- Exercises:
#1 In the blog post about FTC regulation, how often does the blogger update the Books I’ve Received post?
#2 From the listing, copy out word for word the stretch from the line that contains "The image size" through the line that contains "pyautogui.click(x=628, y=35)", including both of those lines. Leave the pictures out.

- Document segment:
####################

Monday, October 05, 2009

Now Under FTC Regulation

In case you haven’t heard, the US Federal Trade Commission (FTC) has come out with some new regulations that include blogs and bloggers. Basically, if you receive something from someone, you need to disclose it. For this blog, that means when I receive books from publishers, I need to disclose it. If I were getting paid by these publishers (which I’m not), I’d need to disclose that as well. Cheryl Morgan has pretty good summary of the situation with some links to other reactions.

So, how does this affect me? Well, the FTC isn’t going to be after small-time individuals like me, so I don’t have anything to worry about. However, I already abide by these new rules and have as long as I’ve been getting books from publishers and other sources. I’m squeaky clean J. For those interested in full discloser for this blog, check out my
Books I’ve Received post (also permanently linked in sidebar). It shows all the books I’ve received from publishers and similar sources and names the source – both books I’ve already reviewed and that I haven’t. Heck, I even categorize them based on how likely it is that I will review them. I update as I’m able every week or two.

####################

- Material for the task:
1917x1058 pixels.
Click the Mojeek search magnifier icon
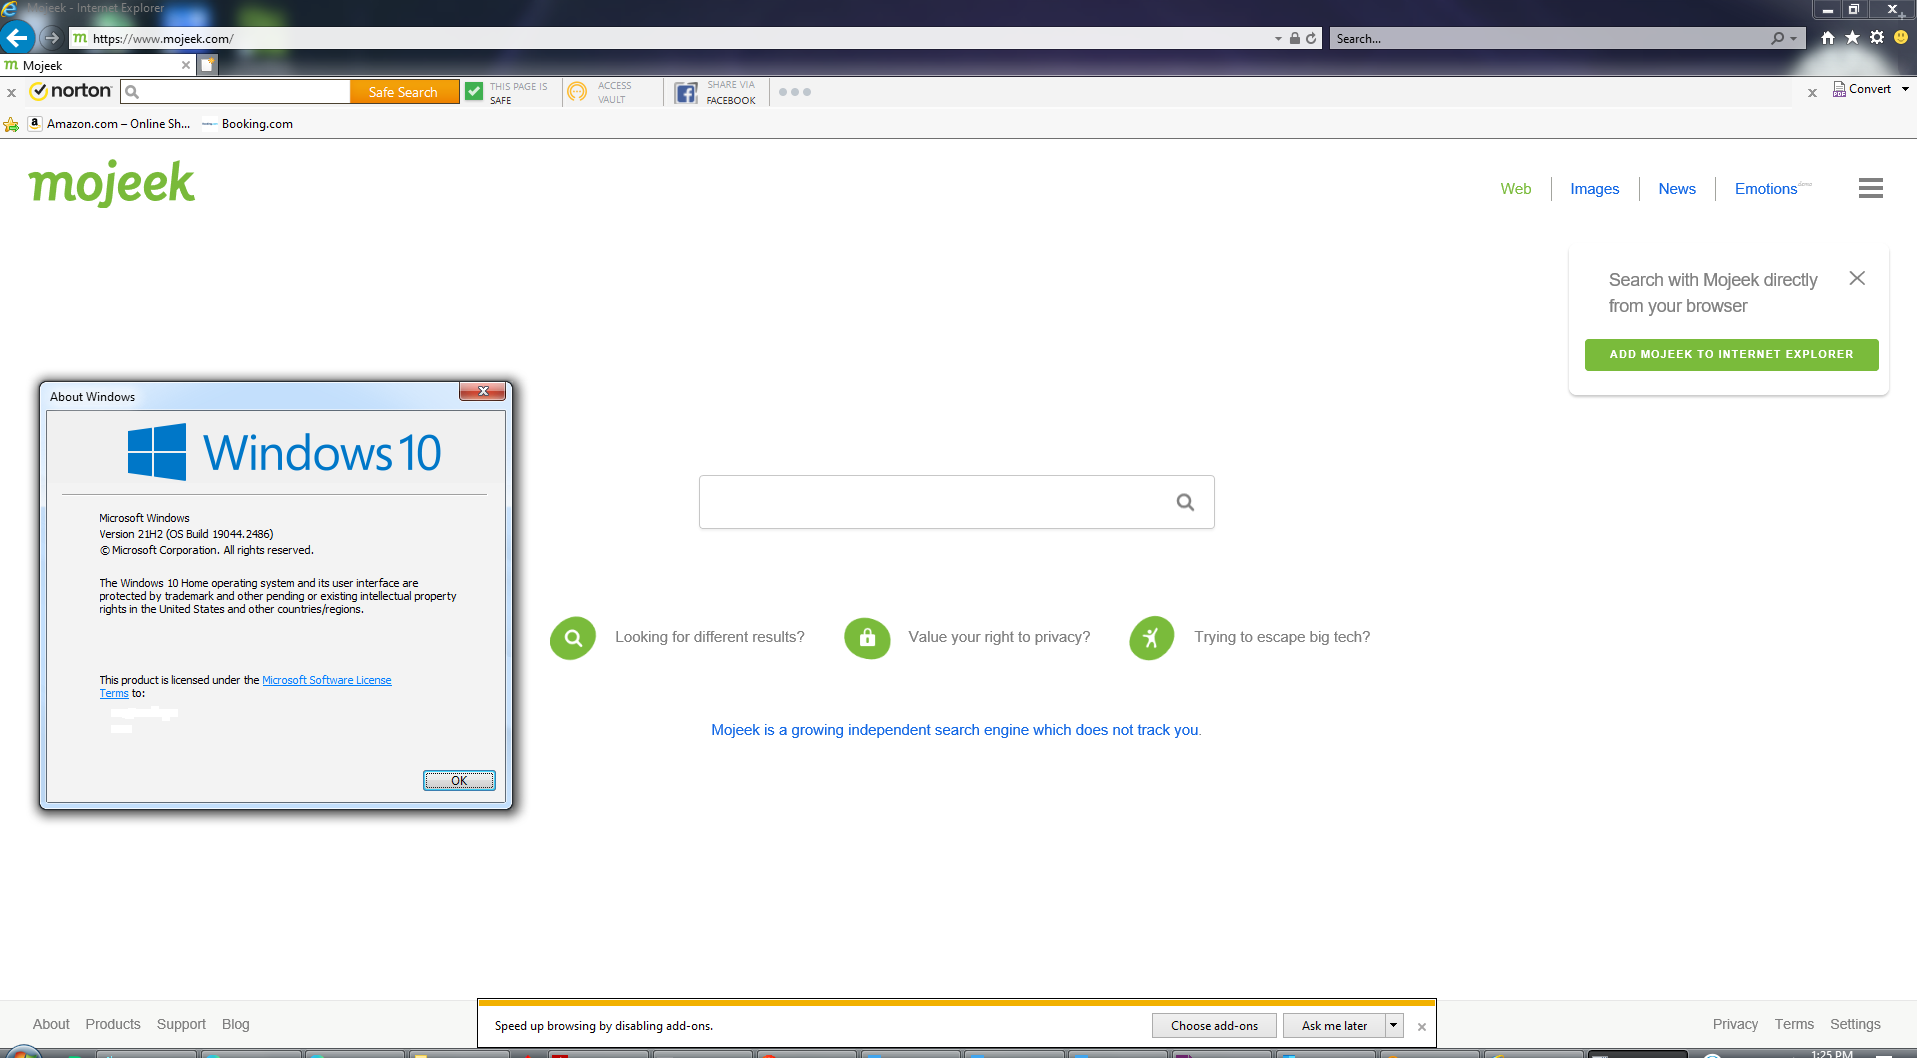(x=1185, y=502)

####################

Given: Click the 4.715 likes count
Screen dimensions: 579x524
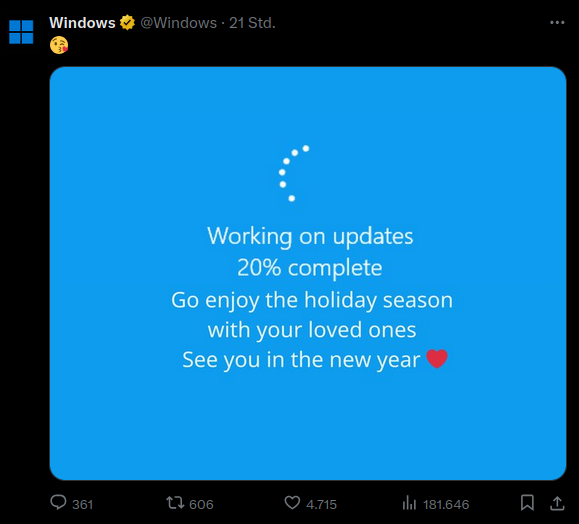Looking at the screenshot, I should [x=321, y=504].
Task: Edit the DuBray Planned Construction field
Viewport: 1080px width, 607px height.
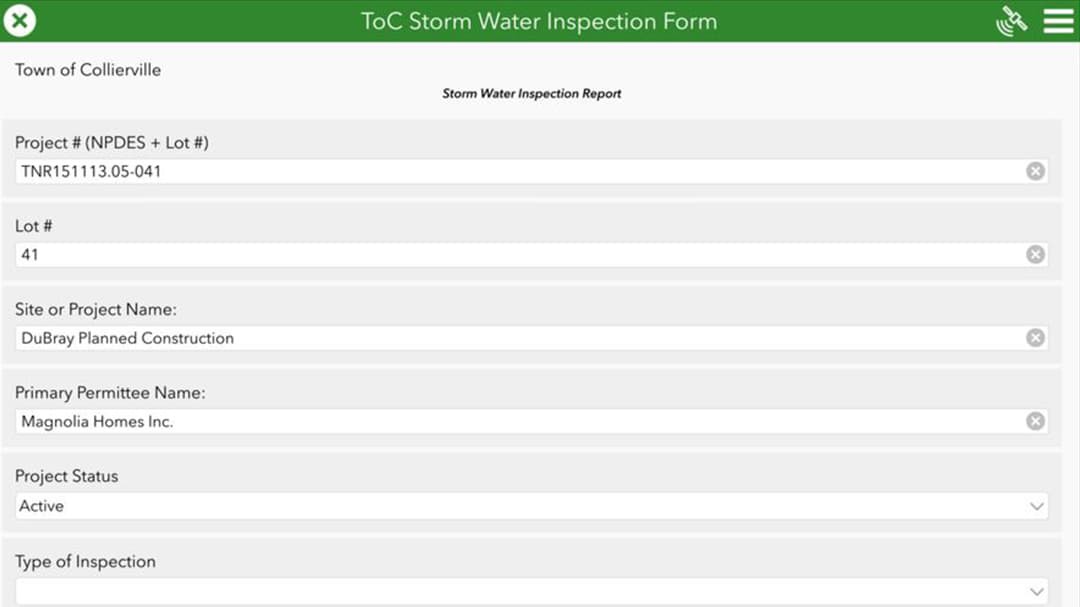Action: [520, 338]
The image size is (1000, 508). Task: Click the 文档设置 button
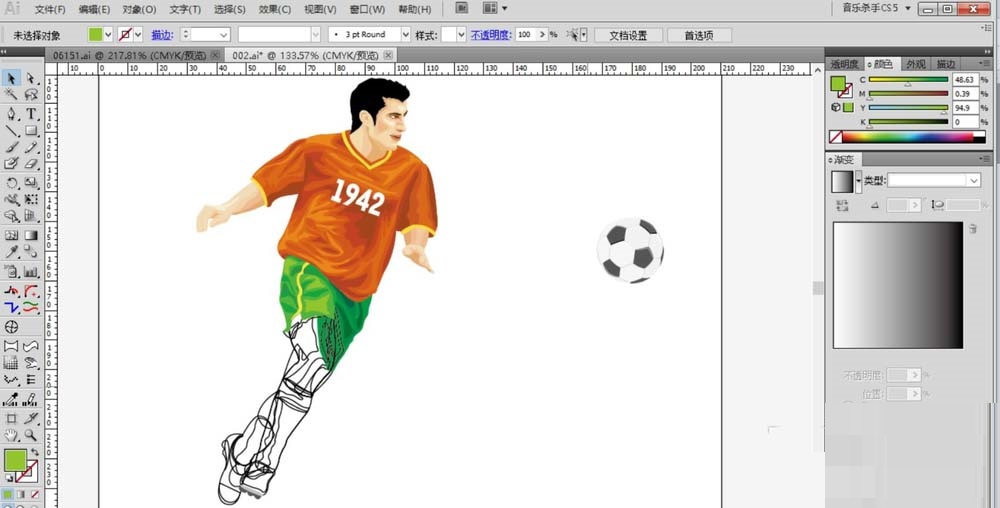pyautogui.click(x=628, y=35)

####################

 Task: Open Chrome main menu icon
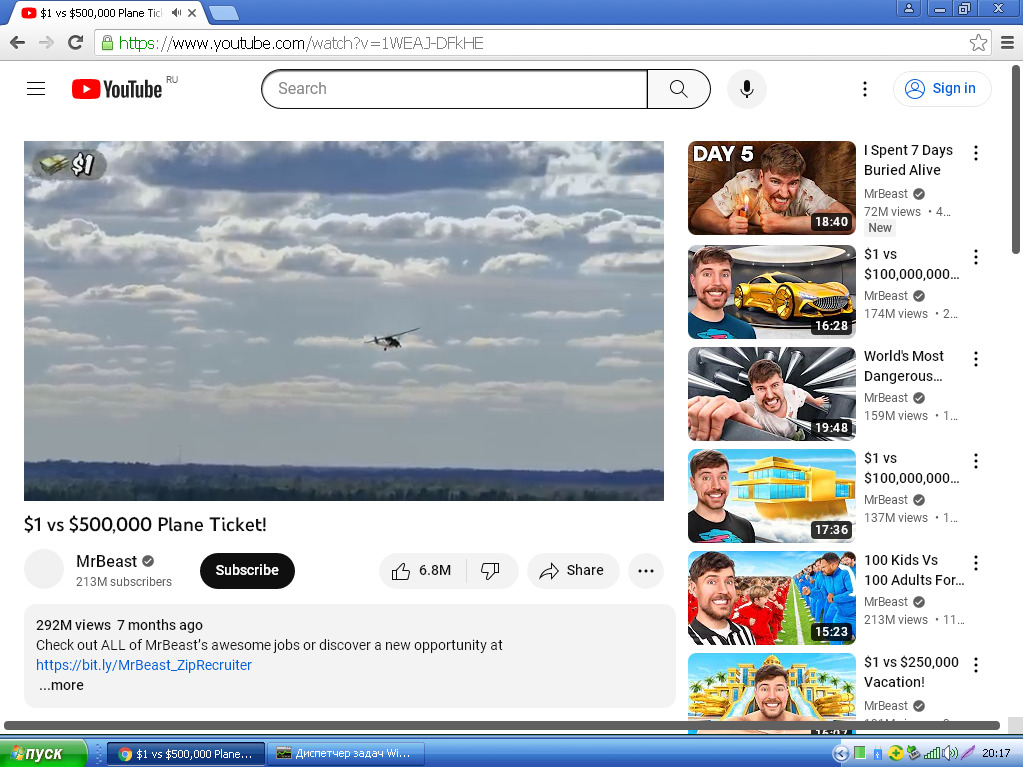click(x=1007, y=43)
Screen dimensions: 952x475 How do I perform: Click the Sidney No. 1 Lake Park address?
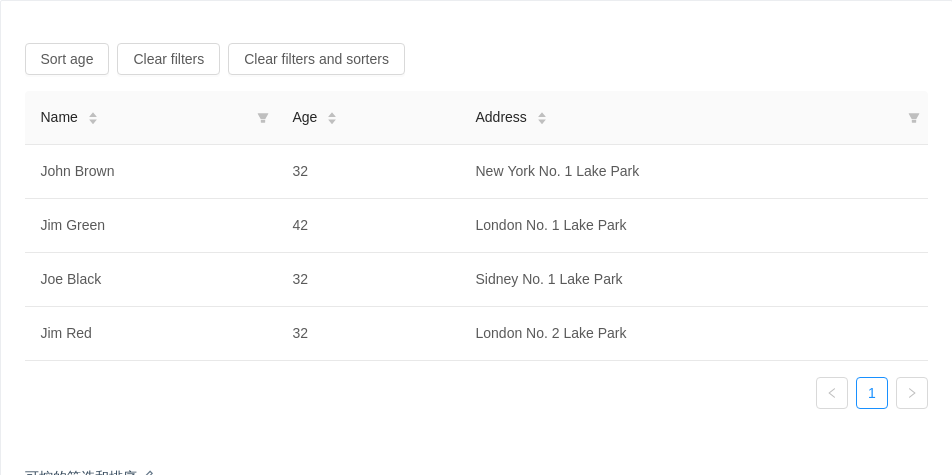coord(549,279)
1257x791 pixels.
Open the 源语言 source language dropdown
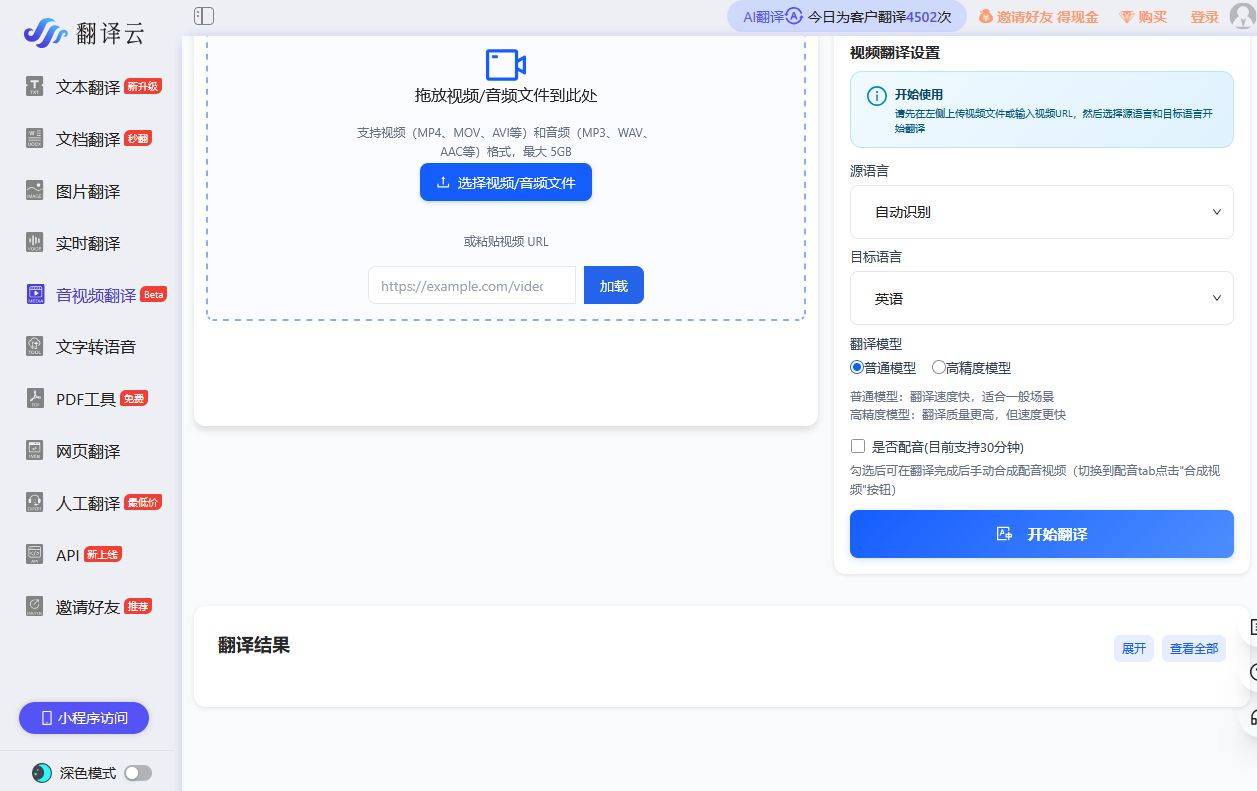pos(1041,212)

####################

- Responses to the exercise:
#1 Every week or two, as the blogger is able.

#2
The image size is (1000, 508). Task: Click the 文档设置 button
pyautogui.click(x=628, y=35)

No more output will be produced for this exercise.